Royal Kill (also released under the title Ninja's Creed) is a 2009 American psychological action thriller film directed by Babar Ahmed and starring Eric Roberts and Pat Morita, along with Lalaine and professional wrestler Gail Kim. The film was released April 10, 2009 in theaters. The DVD release went by the name Ninja's Creed and went on sale July 20, 2010.

==Plot==
Jan (Lalaine) is a teenage girl living in Washington, D.C. Unbeknownst to her, the Skanji regime murdered the Kingdom of Samarza's royal family, therefore making her the remaining heir to the throne. A Samarzan warrior journeys to D.C. to bring Jan back to lead the Samarzan people and protect her from the Skanji assassin sent to eliminate her.

==Cast==
- Eric Roberts as Dad
- Gail Kim as Nadia
- Lalaine as Jan
- Alexander Wraith as Adam Arthavan
- Jeannie Crist as Royal Maid
- Nicole Brown as Andrea
- Darren Kendrick as Neighbor
- James Yun as Cop #2
- Darren Paul Kendrick as Chess Buddy
- Bobby Routh
- Pat Morita as Exhibition Manager

===Notes===
- This is Pat Morita's last recorded role; he died in 2005 shortly after the completion of the film.
- Professional wrestlers Gail Kim and James Yun, who both worked for World Wrestling Entertainment at the time, made their movie debuts with this film.

== Production ==
The film was shot in Washington, D.C. in 2005.

==Viral video==
On April 7, 2009, the producers of Royal Kill held an informal press conference with the film's director, lead actress, and composer.
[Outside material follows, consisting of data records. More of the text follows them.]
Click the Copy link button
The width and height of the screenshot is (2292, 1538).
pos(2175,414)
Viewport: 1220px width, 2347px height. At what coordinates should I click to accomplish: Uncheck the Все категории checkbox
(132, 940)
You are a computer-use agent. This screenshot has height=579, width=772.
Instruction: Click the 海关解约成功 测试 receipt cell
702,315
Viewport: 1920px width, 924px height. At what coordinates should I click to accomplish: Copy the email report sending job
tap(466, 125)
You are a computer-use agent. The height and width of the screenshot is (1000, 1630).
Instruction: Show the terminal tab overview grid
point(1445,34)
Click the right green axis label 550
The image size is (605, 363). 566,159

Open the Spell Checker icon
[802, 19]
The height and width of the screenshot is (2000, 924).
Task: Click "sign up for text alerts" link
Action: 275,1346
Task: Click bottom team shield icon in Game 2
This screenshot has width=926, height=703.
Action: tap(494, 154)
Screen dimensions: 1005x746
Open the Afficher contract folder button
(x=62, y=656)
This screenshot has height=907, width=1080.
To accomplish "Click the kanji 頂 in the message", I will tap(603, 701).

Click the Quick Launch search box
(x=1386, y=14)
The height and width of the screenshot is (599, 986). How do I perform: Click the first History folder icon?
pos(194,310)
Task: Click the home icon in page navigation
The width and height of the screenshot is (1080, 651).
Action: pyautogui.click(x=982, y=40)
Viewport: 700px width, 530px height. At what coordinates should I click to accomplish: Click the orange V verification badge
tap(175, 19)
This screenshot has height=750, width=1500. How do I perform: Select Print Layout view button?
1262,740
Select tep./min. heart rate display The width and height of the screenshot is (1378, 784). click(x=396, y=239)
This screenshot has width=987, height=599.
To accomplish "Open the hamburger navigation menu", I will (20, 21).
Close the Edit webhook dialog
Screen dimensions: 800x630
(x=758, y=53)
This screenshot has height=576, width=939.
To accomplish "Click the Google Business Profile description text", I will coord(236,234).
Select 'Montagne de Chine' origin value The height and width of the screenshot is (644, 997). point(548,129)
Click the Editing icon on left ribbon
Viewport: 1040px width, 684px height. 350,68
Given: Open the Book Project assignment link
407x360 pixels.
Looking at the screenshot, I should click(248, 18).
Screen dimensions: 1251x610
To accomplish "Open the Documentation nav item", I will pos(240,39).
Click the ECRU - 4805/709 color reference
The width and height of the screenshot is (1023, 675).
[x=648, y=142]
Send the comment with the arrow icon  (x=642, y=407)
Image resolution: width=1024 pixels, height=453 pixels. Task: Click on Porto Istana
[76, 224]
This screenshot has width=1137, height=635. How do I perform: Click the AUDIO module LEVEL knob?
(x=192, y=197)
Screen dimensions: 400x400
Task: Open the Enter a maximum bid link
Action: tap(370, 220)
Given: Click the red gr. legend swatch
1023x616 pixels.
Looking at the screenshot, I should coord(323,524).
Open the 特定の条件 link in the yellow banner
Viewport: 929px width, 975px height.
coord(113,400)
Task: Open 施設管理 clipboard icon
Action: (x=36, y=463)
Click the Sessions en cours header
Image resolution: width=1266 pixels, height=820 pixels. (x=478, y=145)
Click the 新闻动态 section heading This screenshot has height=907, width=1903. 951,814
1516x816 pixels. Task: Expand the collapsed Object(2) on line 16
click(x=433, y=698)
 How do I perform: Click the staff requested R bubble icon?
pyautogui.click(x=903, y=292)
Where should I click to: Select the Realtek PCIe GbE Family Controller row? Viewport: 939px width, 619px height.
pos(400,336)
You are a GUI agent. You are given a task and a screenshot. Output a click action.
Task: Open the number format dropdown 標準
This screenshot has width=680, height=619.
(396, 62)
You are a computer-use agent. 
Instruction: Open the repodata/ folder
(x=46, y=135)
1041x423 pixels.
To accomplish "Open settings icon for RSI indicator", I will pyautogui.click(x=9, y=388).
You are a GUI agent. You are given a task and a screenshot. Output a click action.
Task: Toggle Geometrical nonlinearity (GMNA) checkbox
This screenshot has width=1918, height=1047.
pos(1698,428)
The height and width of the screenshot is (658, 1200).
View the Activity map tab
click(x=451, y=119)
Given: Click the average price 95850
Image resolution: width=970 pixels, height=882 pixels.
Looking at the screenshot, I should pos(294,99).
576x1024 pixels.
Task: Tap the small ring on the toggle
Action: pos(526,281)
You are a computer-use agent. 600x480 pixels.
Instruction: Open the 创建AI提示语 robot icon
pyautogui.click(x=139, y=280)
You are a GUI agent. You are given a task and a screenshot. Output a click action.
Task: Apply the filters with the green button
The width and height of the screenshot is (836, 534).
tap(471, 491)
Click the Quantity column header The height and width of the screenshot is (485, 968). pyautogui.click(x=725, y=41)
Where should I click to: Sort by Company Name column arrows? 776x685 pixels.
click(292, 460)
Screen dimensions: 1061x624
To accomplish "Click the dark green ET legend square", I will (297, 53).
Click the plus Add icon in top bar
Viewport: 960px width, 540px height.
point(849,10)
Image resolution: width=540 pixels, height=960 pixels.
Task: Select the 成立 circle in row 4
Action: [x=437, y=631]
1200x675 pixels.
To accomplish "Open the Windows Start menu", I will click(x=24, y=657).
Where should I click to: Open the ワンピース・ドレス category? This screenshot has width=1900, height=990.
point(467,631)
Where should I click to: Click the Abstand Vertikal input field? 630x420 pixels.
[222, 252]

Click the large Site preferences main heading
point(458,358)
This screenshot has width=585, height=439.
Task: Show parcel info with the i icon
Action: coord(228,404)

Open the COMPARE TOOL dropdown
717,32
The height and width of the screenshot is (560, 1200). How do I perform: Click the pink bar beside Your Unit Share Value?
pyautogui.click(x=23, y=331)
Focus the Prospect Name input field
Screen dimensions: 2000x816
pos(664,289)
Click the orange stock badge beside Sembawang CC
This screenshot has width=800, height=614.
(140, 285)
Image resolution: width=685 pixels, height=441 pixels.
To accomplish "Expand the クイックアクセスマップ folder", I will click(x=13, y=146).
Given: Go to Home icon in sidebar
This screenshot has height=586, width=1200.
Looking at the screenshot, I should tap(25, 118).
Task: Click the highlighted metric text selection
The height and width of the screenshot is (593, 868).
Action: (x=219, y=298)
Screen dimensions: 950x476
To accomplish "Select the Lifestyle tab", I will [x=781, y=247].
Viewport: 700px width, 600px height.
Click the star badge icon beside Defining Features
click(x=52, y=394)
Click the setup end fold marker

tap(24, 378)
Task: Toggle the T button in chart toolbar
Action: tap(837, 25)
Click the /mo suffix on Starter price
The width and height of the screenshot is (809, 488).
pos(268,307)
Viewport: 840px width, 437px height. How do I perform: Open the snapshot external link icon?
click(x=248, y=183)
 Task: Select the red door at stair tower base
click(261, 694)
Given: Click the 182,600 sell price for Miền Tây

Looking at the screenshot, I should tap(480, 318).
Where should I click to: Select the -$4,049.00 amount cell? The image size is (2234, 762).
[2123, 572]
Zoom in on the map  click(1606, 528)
In addition, two supposed "experts" were present to discuss the Nepalese royal massacre as the basis for the story. When the topic was brought up, a woman in the audience started to berate one of the experts before approaching her and slamming her head into a table. A brief fight ensued before the attacker was pulled away. She then hopped into a waiting car.

Video of the incident was posted to YouTube and other internet video sites, eventually being viewed millions of times. Some suspected that it was staged.

In fact, both women involved were professional wrestlers hired to do a stunt in hopes of attracting attention to the low-budget film. The attacker was noted wrestler Shelly Martinez. A video later appeared showing the participants rehearsing and discussing the incident.

==Release==
Royal Kill had a limited release in some AMC Theatres in Los Angeles, Chicago and Washington, D.C. on April 10, 2009.

It was one of the lowest-budgeted movies ever to play at AMC. After a successful first week in theaters, Royal Kills theatrical run was extended to a second and then a third week.

==Reception==
The film received primarily poor reviews. James Lasome of Horror Freak News called the movie "Fun, imaginative, and complex". However, most critics were not so enamored. Dan Zak, writing for The Washington Post, called the film "essentially storyless" with "deliriously bad filmmaking" and wrote that the special effects "look like they were created in Microsoft Paint."